Copy nothing but the line with "Where should I" and the lines that follow it to the end of the entries below, and keep the pictures out.

--------------------------------------------------

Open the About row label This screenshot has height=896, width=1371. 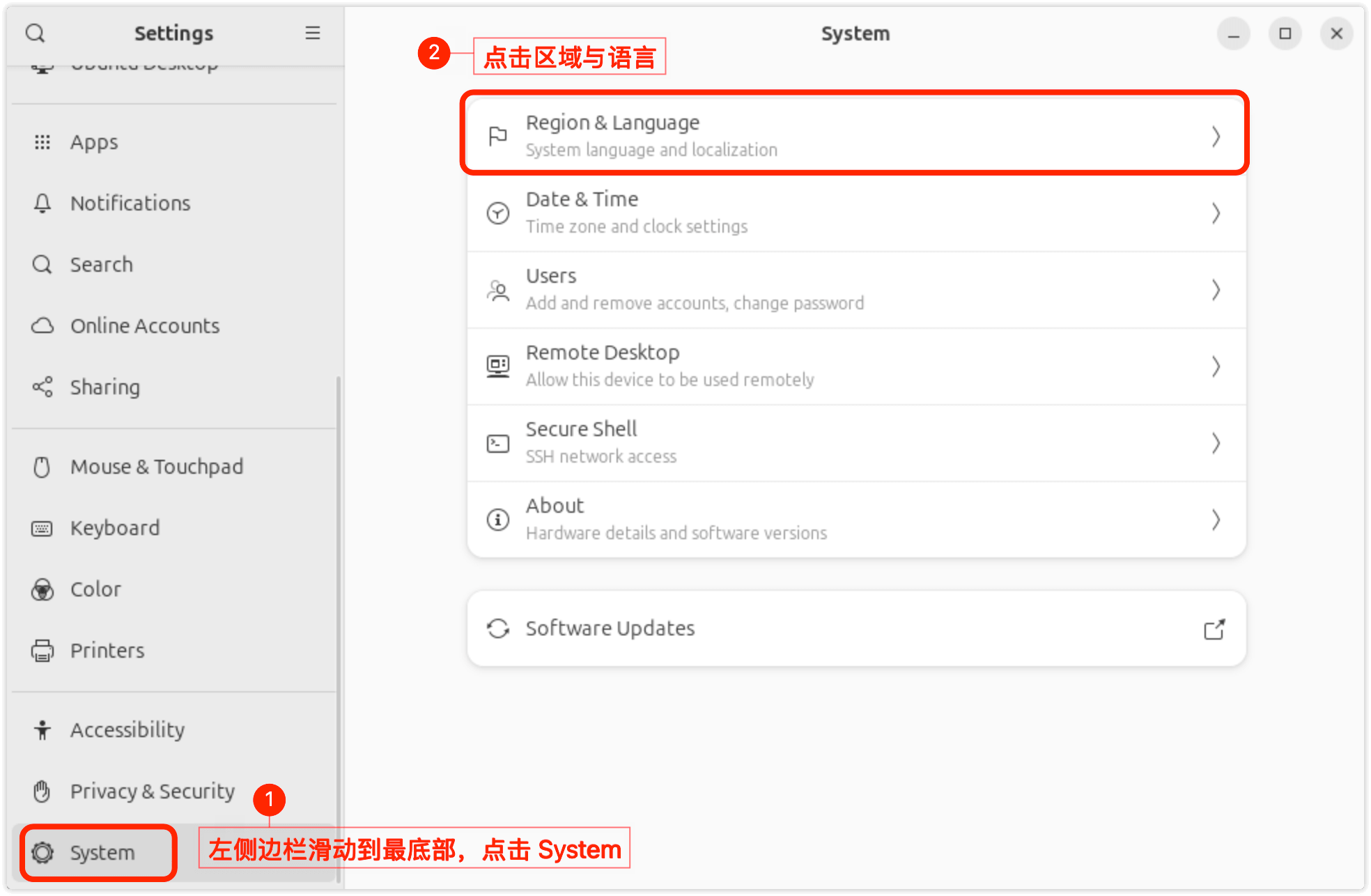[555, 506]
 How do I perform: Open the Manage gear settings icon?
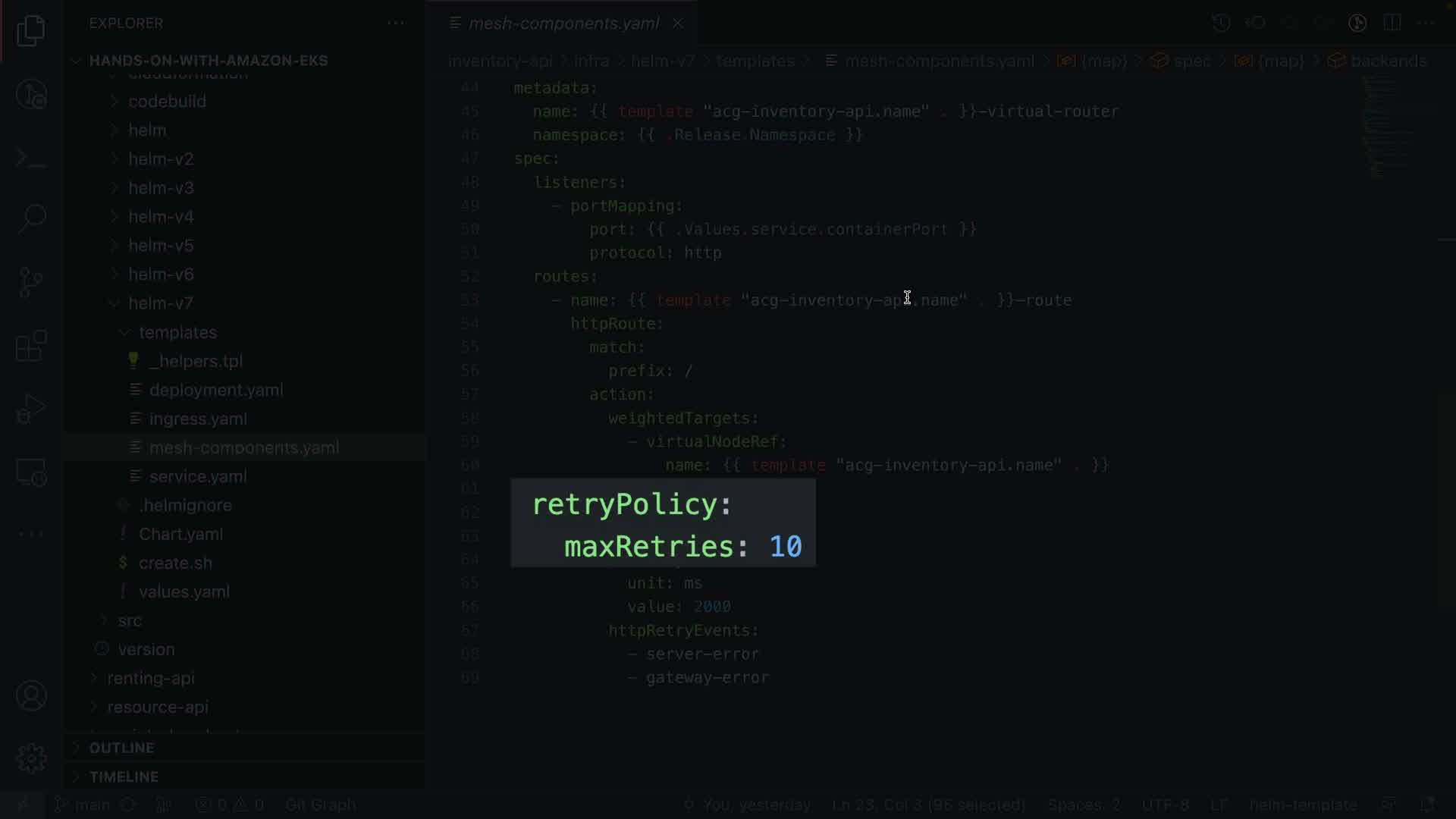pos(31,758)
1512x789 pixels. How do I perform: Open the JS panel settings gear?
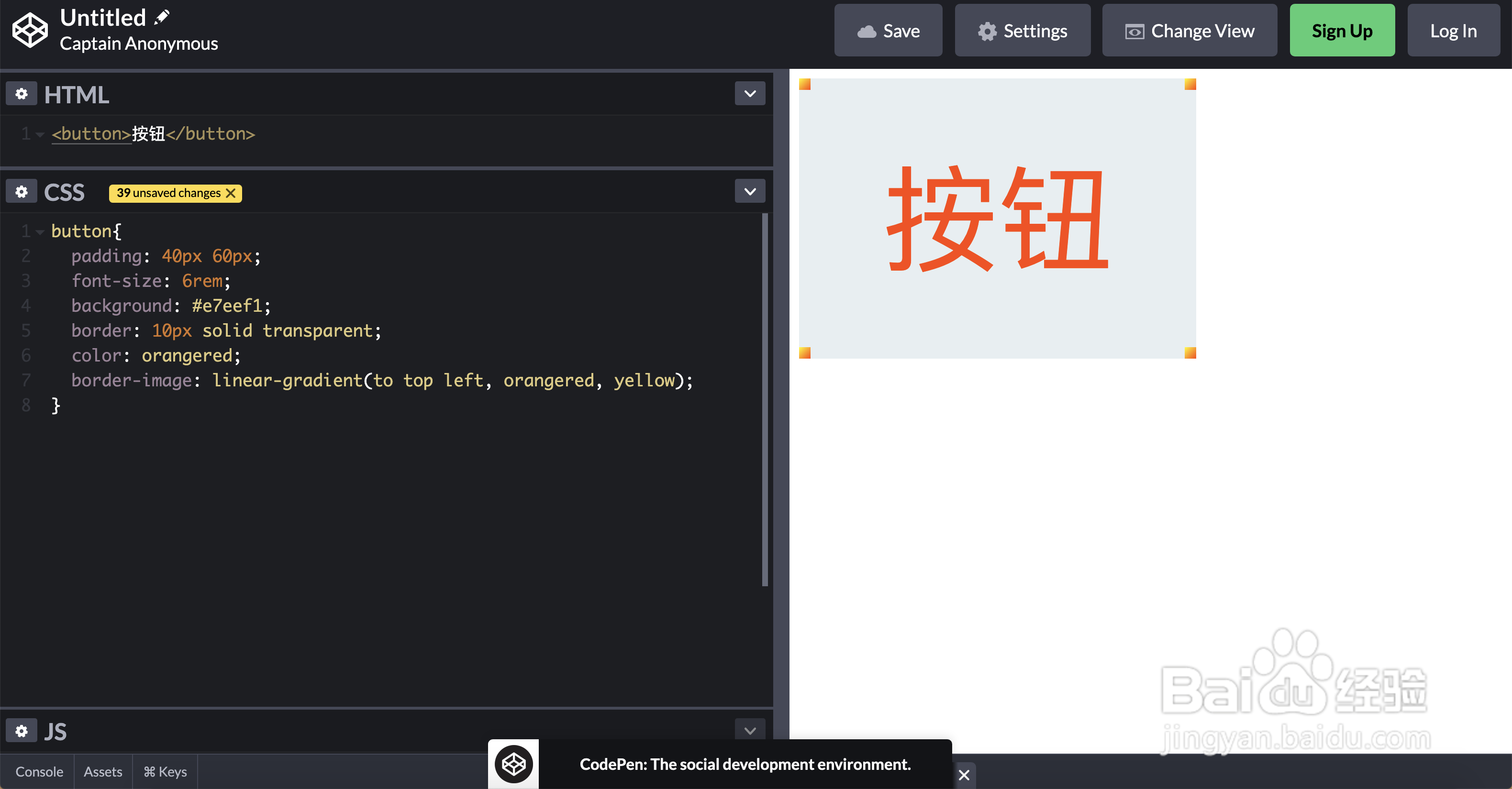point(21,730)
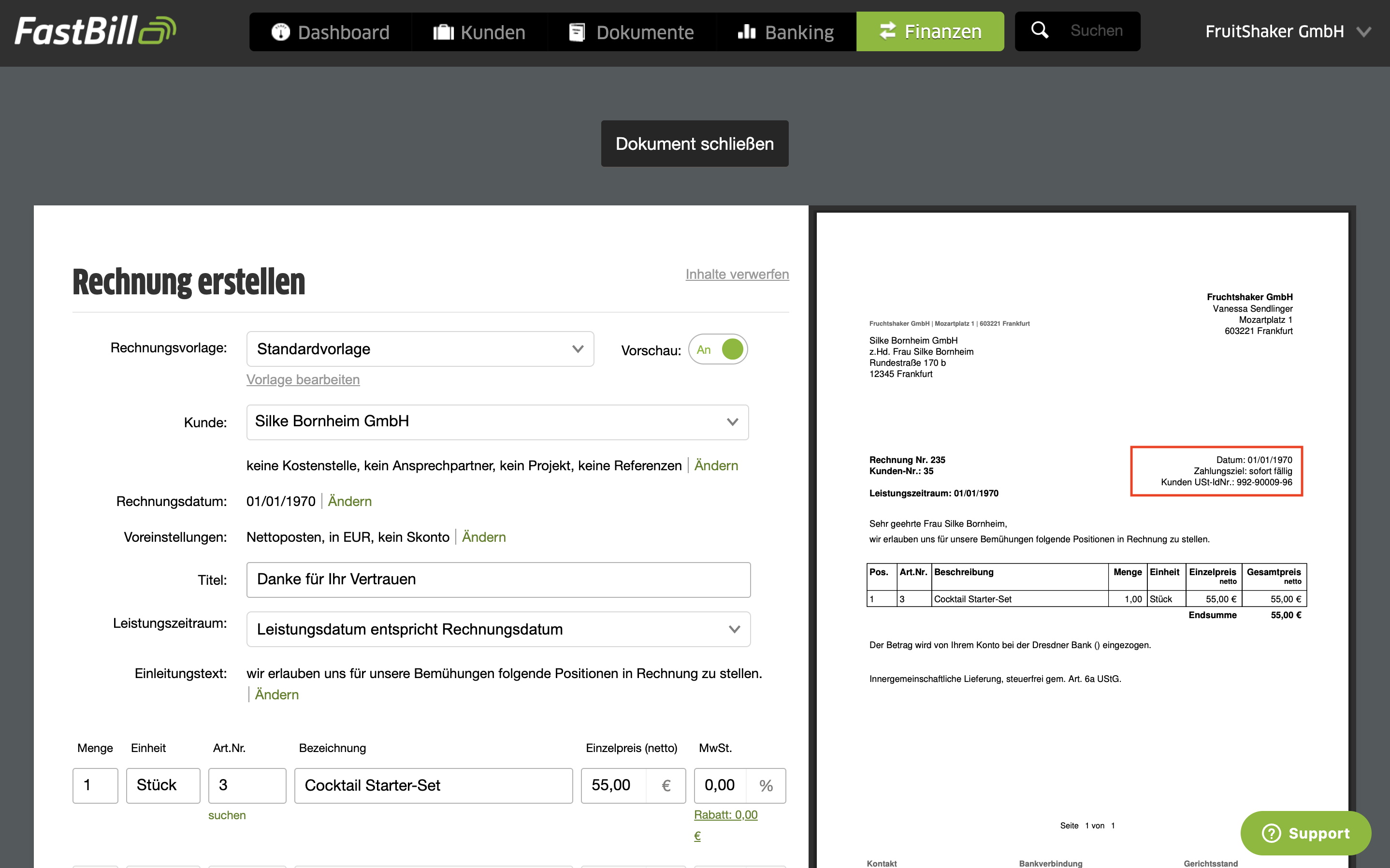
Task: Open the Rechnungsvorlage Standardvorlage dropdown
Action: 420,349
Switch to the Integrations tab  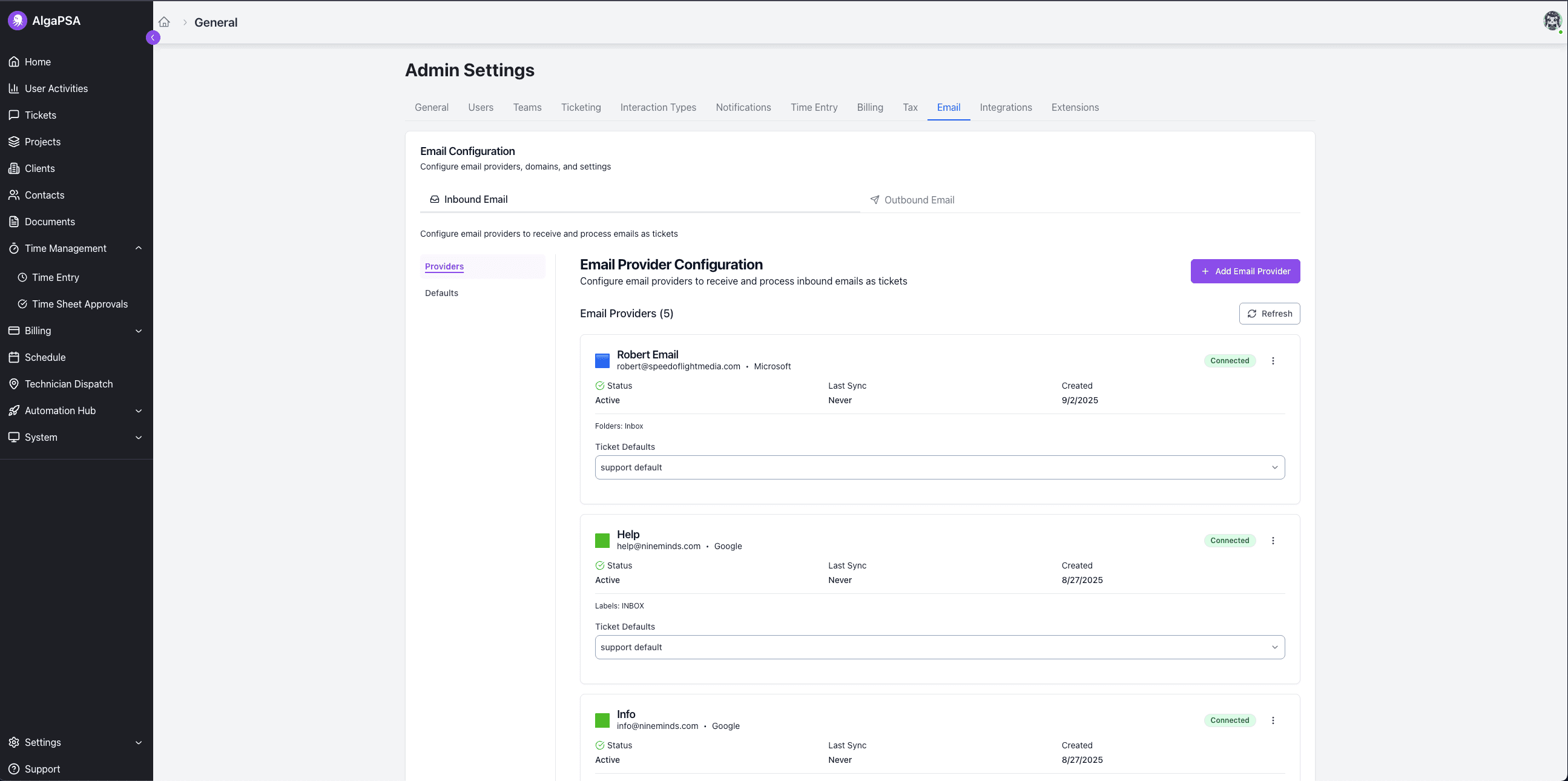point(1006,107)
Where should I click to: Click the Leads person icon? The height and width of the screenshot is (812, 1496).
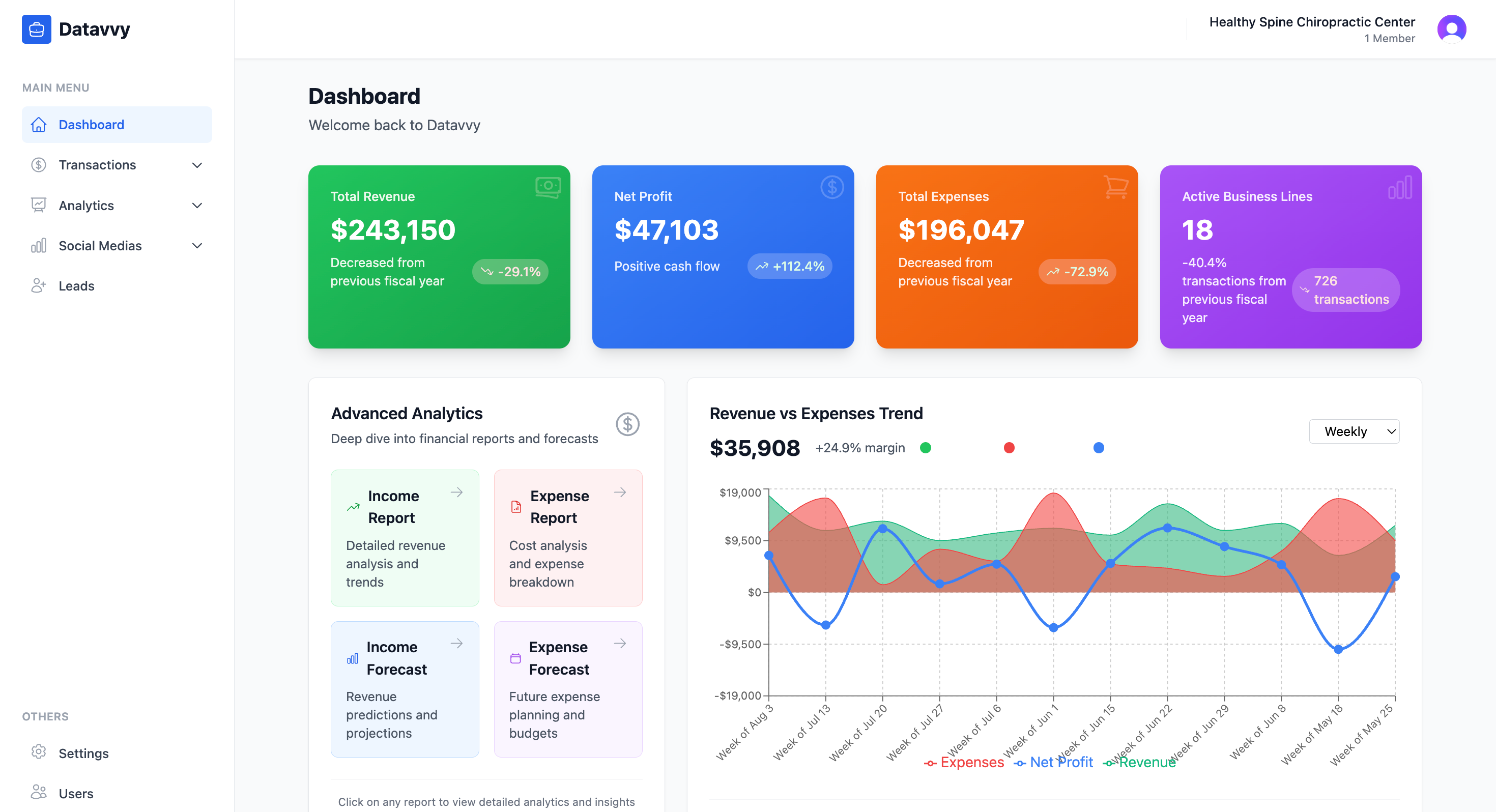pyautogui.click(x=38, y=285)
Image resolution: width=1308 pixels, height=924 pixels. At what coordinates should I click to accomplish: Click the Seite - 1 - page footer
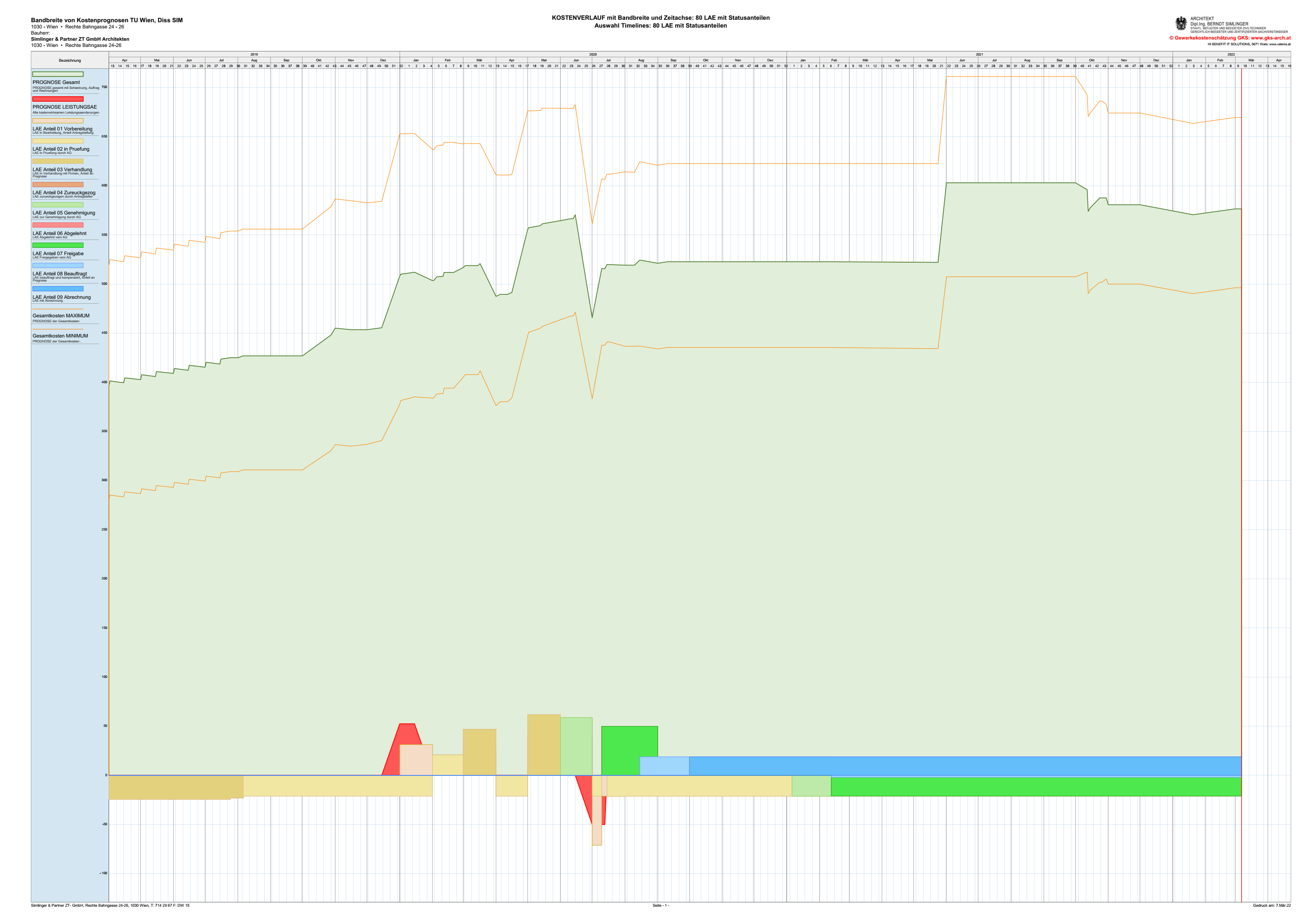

--------------------------------------------------

Your solution:
Where should I click to: Click the Leads person icon? The height and width of the screenshot is (812, 1496).
pyautogui.click(x=38, y=285)
Image resolution: width=1308 pixels, height=924 pixels. At what coordinates should I click to accomplish: Click the Seite - 1 - page footer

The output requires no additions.